What to do: Update the part of the records that opens with the line containing "The width and height of the screenshot is (1080, 1920)." and closes with the line containing "pos(939,176)": write those lines out again with "computer-use agent" changed to "GUI agent" and nothing else altered.

(Element and text position data)
— begin —
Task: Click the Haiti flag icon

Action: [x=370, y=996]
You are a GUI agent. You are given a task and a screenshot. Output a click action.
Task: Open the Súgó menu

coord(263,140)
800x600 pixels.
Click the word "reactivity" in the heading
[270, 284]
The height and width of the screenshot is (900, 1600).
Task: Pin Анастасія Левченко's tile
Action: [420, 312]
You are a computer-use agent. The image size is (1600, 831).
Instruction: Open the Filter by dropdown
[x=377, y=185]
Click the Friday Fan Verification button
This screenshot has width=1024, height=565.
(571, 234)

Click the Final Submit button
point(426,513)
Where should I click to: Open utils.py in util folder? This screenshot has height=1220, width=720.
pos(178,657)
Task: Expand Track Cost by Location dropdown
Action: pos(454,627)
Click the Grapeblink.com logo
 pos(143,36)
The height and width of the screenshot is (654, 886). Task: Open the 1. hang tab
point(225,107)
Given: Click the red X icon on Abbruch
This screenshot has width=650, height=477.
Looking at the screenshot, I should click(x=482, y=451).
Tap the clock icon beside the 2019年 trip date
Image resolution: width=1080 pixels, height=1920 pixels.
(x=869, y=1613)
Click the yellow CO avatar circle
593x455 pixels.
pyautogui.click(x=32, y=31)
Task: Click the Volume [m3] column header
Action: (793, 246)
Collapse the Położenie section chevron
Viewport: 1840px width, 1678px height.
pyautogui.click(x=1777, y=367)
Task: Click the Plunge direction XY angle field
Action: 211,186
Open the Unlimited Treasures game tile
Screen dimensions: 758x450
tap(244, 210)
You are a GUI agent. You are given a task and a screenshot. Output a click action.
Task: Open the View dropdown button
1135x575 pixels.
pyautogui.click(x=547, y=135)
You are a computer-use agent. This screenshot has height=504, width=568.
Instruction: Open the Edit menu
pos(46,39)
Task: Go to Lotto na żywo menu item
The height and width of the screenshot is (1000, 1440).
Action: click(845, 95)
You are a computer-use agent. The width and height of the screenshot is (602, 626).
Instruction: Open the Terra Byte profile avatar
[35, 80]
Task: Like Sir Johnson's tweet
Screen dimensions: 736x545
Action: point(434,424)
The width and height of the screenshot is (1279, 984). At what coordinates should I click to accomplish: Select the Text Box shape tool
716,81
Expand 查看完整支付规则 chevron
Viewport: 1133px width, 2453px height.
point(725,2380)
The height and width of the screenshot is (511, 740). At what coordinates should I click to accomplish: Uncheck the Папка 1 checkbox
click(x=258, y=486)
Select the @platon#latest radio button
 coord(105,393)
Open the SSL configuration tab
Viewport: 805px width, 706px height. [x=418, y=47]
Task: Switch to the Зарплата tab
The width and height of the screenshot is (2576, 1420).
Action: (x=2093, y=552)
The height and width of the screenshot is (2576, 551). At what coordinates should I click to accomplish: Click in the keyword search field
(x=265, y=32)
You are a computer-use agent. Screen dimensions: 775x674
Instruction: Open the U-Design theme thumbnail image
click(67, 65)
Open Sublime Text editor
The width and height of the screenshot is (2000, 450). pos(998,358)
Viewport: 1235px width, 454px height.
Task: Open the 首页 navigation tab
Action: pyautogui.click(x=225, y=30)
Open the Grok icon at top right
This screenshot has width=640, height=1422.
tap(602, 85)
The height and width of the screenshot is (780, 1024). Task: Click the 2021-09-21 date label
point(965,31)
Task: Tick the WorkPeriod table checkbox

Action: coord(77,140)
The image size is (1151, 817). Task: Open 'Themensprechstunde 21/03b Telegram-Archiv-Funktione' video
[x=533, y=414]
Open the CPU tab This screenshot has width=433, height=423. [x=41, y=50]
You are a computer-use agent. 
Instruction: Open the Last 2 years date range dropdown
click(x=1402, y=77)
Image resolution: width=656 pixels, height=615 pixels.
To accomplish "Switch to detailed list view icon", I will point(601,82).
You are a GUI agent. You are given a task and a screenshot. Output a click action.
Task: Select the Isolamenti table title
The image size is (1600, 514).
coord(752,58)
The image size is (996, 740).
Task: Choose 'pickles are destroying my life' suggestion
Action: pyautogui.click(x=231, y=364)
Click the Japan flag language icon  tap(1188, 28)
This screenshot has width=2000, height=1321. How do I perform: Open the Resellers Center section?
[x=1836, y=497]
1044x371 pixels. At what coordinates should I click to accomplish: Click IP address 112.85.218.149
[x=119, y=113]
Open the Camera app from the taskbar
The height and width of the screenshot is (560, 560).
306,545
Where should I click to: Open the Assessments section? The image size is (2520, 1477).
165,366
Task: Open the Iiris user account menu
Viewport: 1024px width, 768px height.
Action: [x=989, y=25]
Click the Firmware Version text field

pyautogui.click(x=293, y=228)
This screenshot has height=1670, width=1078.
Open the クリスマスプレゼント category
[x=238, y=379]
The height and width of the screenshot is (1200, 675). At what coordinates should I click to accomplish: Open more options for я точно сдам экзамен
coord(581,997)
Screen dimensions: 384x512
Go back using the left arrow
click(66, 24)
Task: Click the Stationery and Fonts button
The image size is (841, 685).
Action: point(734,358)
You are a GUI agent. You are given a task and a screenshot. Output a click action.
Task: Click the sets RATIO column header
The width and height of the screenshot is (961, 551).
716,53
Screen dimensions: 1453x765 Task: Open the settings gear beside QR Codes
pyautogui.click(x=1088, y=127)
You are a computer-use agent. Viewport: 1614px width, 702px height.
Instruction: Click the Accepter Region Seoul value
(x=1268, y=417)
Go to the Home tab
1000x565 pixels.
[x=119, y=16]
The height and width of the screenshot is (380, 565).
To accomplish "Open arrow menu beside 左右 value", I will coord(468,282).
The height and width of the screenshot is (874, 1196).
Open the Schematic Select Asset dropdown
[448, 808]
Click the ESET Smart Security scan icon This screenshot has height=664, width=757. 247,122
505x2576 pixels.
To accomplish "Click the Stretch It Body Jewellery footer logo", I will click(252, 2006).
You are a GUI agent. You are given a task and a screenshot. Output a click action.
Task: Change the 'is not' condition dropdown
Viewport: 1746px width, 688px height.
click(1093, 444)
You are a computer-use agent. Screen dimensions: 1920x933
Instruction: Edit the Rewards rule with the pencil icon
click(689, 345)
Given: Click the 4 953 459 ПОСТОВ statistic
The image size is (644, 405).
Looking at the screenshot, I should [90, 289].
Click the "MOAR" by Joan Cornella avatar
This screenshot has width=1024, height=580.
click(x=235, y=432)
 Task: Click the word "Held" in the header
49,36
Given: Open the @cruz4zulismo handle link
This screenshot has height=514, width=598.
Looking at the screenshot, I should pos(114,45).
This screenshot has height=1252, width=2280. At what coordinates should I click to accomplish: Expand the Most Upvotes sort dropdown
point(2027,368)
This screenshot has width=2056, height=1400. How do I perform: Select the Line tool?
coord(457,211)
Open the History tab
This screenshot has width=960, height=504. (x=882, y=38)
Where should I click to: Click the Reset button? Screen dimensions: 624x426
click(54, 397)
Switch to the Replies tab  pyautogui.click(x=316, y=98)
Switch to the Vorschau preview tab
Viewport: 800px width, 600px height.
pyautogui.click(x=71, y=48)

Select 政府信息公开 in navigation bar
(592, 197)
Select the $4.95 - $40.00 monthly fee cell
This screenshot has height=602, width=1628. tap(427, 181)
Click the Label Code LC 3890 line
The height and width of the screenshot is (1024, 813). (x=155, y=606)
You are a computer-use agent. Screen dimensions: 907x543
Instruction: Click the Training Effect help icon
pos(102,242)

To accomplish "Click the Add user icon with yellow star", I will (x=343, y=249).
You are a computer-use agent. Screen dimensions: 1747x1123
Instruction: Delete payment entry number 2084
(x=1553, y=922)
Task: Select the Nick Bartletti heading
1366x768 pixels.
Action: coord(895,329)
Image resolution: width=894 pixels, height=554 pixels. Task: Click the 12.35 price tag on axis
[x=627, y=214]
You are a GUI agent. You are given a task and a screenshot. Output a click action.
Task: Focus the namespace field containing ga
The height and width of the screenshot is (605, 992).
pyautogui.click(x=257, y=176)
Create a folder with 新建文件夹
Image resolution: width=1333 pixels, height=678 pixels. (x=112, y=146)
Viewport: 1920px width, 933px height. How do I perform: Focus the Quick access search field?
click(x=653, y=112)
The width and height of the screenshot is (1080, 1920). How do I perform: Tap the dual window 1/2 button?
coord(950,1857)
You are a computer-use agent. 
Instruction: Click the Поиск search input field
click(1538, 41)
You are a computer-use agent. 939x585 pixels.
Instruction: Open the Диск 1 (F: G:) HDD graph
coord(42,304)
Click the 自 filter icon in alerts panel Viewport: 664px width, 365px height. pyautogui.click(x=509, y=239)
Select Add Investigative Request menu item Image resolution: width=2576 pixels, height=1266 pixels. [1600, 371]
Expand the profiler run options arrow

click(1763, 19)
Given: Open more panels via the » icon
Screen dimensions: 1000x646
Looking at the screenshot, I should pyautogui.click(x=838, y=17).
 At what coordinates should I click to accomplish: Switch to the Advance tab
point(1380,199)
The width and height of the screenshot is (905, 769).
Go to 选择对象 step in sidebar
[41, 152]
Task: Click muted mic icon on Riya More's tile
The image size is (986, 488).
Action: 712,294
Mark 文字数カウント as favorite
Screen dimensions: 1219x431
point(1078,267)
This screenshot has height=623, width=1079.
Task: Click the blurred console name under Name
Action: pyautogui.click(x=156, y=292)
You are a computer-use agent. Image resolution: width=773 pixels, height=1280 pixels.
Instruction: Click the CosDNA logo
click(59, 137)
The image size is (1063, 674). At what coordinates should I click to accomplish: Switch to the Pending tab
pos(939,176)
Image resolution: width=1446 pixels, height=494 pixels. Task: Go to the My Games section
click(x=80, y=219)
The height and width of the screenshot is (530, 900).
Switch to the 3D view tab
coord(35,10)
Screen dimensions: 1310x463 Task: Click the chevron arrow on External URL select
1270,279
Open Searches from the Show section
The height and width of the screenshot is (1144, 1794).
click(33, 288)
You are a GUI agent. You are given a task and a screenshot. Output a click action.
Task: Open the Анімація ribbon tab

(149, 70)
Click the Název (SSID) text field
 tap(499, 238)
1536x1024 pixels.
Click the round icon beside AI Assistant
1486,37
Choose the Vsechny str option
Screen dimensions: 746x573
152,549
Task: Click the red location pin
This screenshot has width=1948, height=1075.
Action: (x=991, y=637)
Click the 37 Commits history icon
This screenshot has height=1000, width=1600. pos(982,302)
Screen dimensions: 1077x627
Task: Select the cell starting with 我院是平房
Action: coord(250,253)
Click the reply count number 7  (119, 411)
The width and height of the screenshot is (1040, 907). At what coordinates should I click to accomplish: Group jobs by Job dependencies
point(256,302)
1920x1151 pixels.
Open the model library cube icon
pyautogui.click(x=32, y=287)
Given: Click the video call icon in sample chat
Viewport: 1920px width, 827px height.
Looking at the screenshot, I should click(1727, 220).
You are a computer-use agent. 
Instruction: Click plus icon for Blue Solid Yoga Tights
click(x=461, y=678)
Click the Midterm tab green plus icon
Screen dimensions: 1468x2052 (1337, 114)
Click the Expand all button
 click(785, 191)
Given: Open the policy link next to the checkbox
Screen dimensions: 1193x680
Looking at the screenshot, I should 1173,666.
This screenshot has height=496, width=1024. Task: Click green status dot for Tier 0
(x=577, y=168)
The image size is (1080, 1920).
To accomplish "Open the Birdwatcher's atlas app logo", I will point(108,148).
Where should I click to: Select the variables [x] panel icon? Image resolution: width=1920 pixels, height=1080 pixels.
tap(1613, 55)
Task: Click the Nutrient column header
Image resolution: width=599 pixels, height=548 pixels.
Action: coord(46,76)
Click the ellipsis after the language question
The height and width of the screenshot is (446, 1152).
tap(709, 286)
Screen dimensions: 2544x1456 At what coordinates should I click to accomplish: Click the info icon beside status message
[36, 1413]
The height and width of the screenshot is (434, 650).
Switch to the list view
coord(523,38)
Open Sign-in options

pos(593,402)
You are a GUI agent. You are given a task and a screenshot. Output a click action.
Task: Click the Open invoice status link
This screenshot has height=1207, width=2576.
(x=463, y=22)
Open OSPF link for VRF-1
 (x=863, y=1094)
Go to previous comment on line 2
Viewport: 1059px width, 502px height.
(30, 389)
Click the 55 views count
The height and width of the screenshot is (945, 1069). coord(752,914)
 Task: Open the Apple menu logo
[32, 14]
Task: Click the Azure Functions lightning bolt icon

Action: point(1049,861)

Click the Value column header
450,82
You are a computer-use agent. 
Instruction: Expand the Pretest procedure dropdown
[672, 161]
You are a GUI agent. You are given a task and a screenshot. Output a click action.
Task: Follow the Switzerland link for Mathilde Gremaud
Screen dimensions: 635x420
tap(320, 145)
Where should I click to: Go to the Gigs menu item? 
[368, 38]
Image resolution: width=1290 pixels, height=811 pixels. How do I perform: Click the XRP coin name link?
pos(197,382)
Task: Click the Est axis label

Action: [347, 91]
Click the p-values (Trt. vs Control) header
— end —
Finished exercise:
The width and height of the screenshot is (1080, 1920). How do I perform: Tap the dual window 1/2 button?
coord(950,1857)
You are a GUI agent. 
Instruction: Click the Поиск search input field
click(1538, 41)
You are a GUI agent. 939x585 pixels.
Instruction: Open the Диск 1 (F: G:) HDD graph
coord(42,304)
Click the 自 filter icon in alerts panel Viewport: 664px width, 365px height. pyautogui.click(x=509, y=239)
Select Add Investigative Request menu item Image resolution: width=2576 pixels, height=1266 pixels. [1600, 371]
Expand the profiler run options arrow

click(1763, 19)
Given: Open more panels via the » icon
Screen dimensions: 1000x646
Looking at the screenshot, I should pyautogui.click(x=838, y=17).
 At what coordinates should I click to accomplish: Switch to the Advance tab
point(1380,199)
The width and height of the screenshot is (905, 769).
Go to 选择对象 step in sidebar
[41, 152]
Task: Click muted mic icon on Riya More's tile
The image size is (986, 488).
Action: 712,294
Mark 文字数カウント as favorite
Screen dimensions: 1219x431
point(1078,267)
This screenshot has height=623, width=1079.
Task: Click the blurred console name under Name
Action: pyautogui.click(x=156, y=292)
You are a GUI agent. Image resolution: width=773 pixels, height=1280 pixels.
Instruction: Click the CosDNA logo
click(59, 137)
The image size is (1063, 674). At what coordinates should I click to accomplish: Switch to the Pending tab
pos(939,176)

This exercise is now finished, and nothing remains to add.